Fame and Obscurity is a gallery of portraits of people: the famous (Frank Sinatra, Joe DiMaggio, Joe Louis); the celebrity in obscurity (Floyd Patterson); the infamous (Frank Costello); the once unsung Alden Whitman, writing memorable obituaries in The New York Times; the wild latter-day expatriates who staffed The Paris Review; and the stylized patricians who breathe the scented air of Vogueland.

It also contains two complete books. The Bridge is the story of the building of the Verrazano-Narrows Bridge. It is delineated in the lives of the people displaced for the project, the dreams of the designer, the death and drama among the Irish and Indians, who with the other "boomers," stretched the huge span across the Narrows.

New York: A Serendipiter's Journey is a collage assembled by a younger Talese, exhilarated by the city, finding delight in the subway-token seller's insistence on his individuality, the success of the chauffeur with a chauffeur of his own, in a dress rehearsal where the stage lights were the sole performers...and finding despair in fallen Eighth Avenue and boxer-bartenders who had touched success but never grasped it.

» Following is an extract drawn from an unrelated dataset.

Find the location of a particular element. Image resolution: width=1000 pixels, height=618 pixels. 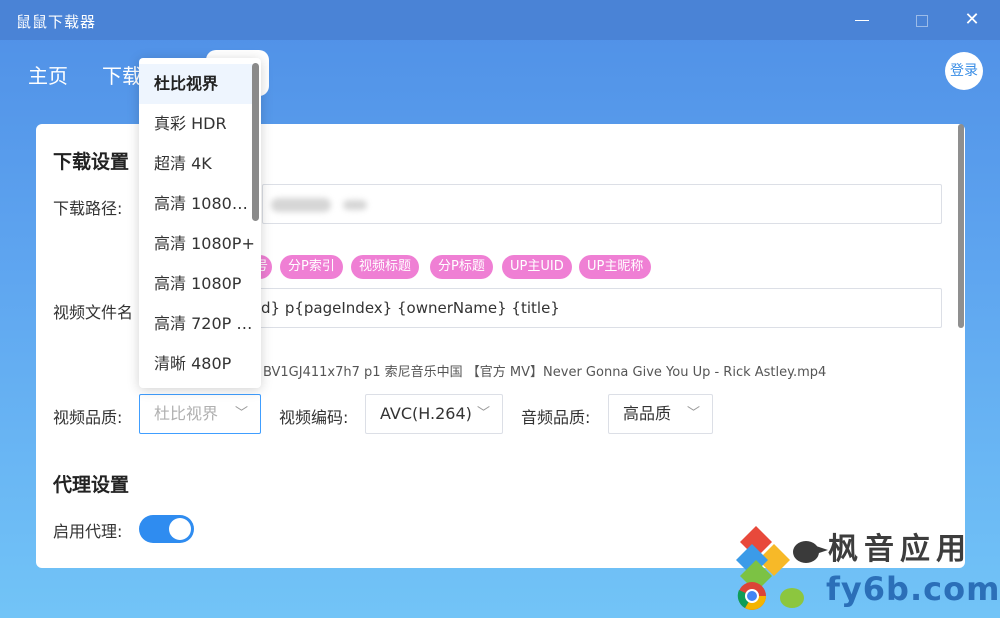

video-codec-label: 视频编码: is located at coordinates (314, 418).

In these selections, Gay Talese explains in his introduction, he uses "fictional techniques for factual situations." As a painter might, he observes his subjects in action and reaction and records them so faithfully that the character within reveals itself. It is a method that made The Kingdom and the Power a best-seller. In Fame and Obscurity, it gives reality the excitement and intimacy of fiction.